In sitting down and working through what worked for me and why and then looking at what didn’t and how I could improve on that, and in working through a lot of the mindset material, I realised something really important. I was genuinely shocked to find I had succeeded at something – I had followed the program and the results happened – until I realised that I do this all the time with TPP. And that was my lightbulb moment – both that TPP works because I follow a similar methodology AND that I do not ever sit and deconstruct a win. And perhaps if I let myself feel worthy of the achievements I have made with TPP, then I would be able to acknowledge the steps that have brought them about. And that I already have a way of successfully achieving things that I could use in other parts of my life. Or … the program works if you work it.

So this weight loss and healthier living thing kinda is a sort of “magic” to me. I’m genuinely shocked when I get on the scales and see weight loss. It’s something new for me – to both consistently stick to a lifestyle and also to see a consistent decrease in my body mass (apart from that dark time in my past that I don’t really talk about). Michelle Bridges tells you to “not overthink it” and “to just fricking do it” and “go into robot mode” and so I really did just trust that if I committed to follow her program and did what she said it would work. And somehow I disconnected the fact that *I* was consistently making healthy food choices and that *I* started to deconstruct my various relationships with food and learned different self talk to move beyond them and that *I* showed up and did the exercise (for the first 6 weeks anyway). I disconnect from the effort I put into things and then I don’t value the outcome the way I would if I felt like I’d worked for it.

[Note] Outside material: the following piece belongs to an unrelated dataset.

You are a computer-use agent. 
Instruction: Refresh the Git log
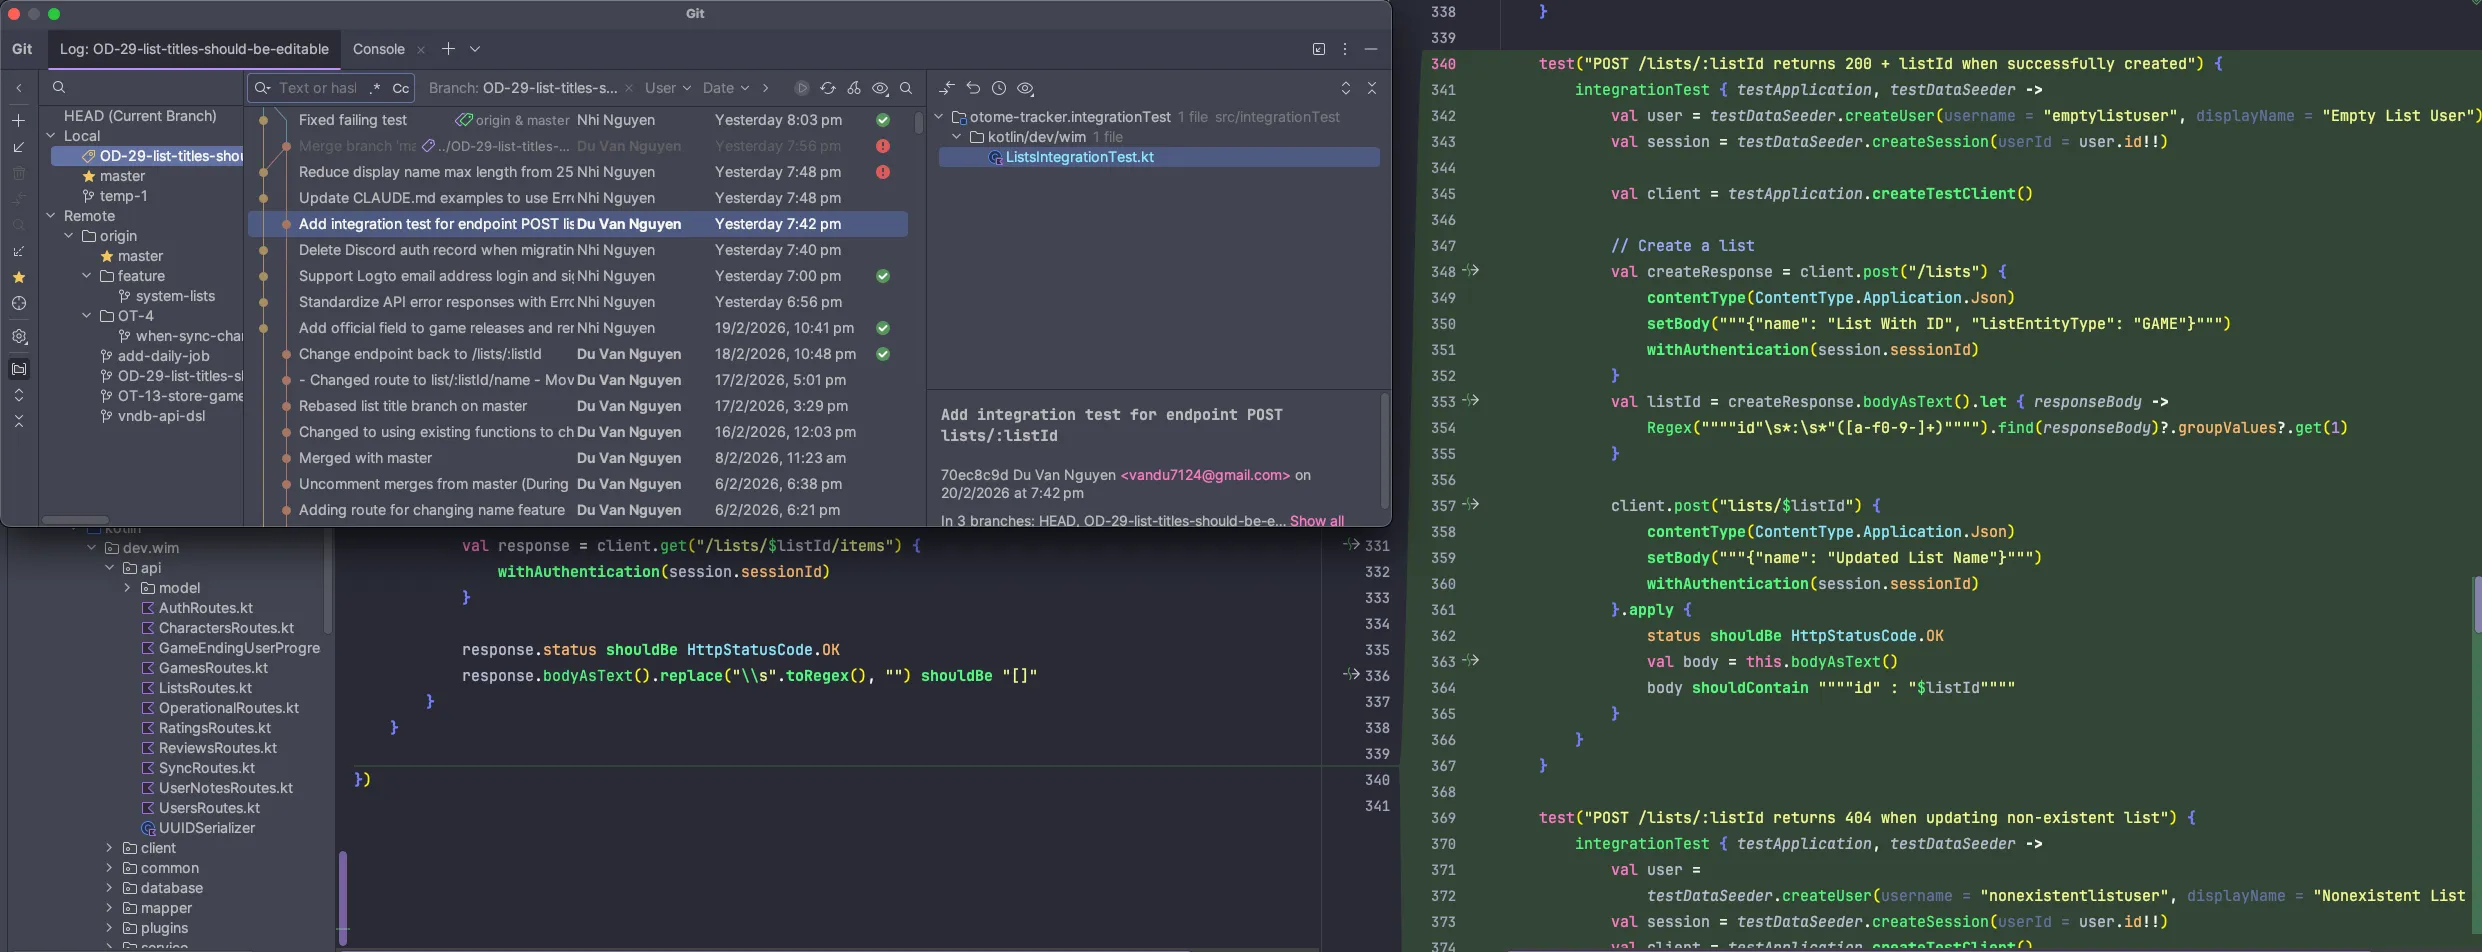coord(828,88)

Parallels elsewhere in my life …

And so as I sat down to make my goals for round 2 of the program, it clicked as to why I had not only not put on weight in the 1 month break between rounds (as would have been my normal status quo) but lost a further 1.5 kg even though I let my calorie intake up just a smidge. Because I have very clear 12 and 24 month goals set. And that set of goals hadn’t really changed from when I sat down and embarked on this program in the first place. These goals are clear to me, they make sense, and they are with me all the time. They were easy to write down because they are … my goals. Big surprise. And they are big goals. They aren’t just “I want to lose weight” or “I want to look good in my wedding pictures”. In fact, I already look fab in my wedding dress and if I lose not 100 more grams I would be good to go. But the goals are more than how I look, they relate to how I feel (both my self image but also how I feel physically) and what I want to physically achieve in the near to short term. They don’t end at the end of the round or the end of the year. They truly are life goals so they mean that lifestyle and mindset changes are what I am actively working on. And that’s the difference. That’s why I was successful – my goals are big, long term and ongoing. And I’m committed to them. And so breaking the big goal down into 1 year, 6 month, 3 month, 1 month and 1 week smaller goals is easy and makes the big goal achievable. I know that as long as I continue to work at the program and see myself hitting the milestones, I will get there. The program works if you work it.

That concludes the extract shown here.